Assignment:
Find the line containing "Toggle the Chinese" in the records below. Copy exactly that line and each one after it, ending at the line containing "has width=1387, height=712.", and nothing more.

Data to process:
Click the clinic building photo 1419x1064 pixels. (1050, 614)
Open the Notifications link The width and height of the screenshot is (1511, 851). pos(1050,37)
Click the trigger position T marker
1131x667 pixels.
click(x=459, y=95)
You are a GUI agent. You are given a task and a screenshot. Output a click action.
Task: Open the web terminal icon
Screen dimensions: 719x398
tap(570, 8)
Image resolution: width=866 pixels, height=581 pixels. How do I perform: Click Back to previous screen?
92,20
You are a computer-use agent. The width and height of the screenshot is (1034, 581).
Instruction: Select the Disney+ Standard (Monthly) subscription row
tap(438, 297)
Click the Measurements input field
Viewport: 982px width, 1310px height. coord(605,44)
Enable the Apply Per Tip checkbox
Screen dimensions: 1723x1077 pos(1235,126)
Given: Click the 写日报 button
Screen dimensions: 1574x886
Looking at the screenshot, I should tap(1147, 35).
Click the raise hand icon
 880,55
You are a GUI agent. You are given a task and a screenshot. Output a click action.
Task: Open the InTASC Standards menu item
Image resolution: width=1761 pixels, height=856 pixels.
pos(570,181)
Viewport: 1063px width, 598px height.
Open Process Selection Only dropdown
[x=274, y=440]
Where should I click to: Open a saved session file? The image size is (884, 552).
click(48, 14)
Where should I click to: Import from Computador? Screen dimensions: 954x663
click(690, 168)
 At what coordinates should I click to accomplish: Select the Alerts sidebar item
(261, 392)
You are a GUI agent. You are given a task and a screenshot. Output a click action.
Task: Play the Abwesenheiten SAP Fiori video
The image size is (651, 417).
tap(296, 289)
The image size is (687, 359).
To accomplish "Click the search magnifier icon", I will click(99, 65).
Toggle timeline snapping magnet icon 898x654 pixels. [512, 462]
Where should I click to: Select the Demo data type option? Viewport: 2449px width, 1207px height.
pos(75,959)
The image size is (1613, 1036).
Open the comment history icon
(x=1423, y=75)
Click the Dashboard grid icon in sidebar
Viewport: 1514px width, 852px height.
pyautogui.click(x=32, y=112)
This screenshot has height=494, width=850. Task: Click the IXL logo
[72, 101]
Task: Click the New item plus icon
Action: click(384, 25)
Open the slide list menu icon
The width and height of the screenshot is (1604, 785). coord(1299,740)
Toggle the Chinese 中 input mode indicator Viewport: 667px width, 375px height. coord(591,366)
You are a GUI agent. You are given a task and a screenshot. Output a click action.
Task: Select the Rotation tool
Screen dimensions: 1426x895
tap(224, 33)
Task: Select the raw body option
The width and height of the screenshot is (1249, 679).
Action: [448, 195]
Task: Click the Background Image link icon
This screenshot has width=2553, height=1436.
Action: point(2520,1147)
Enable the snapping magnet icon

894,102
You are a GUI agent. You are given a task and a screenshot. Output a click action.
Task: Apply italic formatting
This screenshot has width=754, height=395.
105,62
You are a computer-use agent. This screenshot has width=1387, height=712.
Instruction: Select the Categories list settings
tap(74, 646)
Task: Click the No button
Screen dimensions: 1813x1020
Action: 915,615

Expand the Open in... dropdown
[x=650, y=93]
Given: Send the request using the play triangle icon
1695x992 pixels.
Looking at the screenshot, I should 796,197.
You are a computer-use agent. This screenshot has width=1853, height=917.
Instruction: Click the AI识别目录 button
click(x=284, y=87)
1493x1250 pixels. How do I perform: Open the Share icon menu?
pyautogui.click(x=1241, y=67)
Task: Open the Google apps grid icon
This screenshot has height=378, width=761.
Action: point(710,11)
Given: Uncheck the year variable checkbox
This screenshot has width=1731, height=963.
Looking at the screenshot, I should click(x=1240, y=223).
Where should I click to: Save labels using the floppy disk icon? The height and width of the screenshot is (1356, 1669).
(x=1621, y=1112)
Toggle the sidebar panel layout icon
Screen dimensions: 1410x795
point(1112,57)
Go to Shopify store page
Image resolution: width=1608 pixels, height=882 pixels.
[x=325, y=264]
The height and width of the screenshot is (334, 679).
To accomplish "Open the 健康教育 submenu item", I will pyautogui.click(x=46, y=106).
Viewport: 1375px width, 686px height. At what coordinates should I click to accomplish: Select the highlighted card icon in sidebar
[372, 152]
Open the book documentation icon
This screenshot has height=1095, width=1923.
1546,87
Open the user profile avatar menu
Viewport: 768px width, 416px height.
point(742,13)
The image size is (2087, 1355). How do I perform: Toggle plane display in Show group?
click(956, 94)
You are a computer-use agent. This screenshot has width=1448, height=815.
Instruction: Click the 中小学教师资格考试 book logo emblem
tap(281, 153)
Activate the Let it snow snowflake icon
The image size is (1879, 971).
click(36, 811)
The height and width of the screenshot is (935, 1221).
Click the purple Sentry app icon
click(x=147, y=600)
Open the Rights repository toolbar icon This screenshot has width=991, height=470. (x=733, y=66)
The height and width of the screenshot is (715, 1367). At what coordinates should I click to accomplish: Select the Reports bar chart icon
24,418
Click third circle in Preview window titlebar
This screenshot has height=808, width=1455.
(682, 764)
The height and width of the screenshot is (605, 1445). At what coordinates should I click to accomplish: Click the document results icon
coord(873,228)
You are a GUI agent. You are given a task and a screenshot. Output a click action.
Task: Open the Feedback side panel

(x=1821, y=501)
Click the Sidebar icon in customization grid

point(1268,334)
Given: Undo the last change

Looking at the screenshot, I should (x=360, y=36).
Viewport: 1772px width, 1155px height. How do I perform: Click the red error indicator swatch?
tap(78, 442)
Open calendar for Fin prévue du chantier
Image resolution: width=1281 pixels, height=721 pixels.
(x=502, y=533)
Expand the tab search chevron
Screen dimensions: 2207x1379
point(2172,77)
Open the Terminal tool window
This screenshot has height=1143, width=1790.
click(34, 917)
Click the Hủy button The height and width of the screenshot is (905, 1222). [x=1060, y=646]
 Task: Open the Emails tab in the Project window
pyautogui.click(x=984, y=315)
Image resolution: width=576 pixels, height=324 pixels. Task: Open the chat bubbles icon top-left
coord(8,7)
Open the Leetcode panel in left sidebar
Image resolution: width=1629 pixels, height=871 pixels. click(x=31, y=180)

Reply to the task:
Toggle the Chinese 中 input mode indicator Viewport: 667px width, 375px height. coord(591,366)
You are a GUI agent. You are given a task and a screenshot. Output a click action.
Task: Select the Rotation tool
Screen dimensions: 1426x895
tap(224, 33)
Task: Select the raw body option
The width and height of the screenshot is (1249, 679).
Action: [448, 195]
Task: Click the Background Image link icon
This screenshot has width=2553, height=1436.
Action: point(2520,1147)
Enable the snapping magnet icon

894,102
You are a GUI agent. You are given a task and a screenshot. Output a click action.
Task: Apply italic formatting
This screenshot has width=754, height=395.
105,62
You are a computer-use agent. This screenshot has width=1387, height=712.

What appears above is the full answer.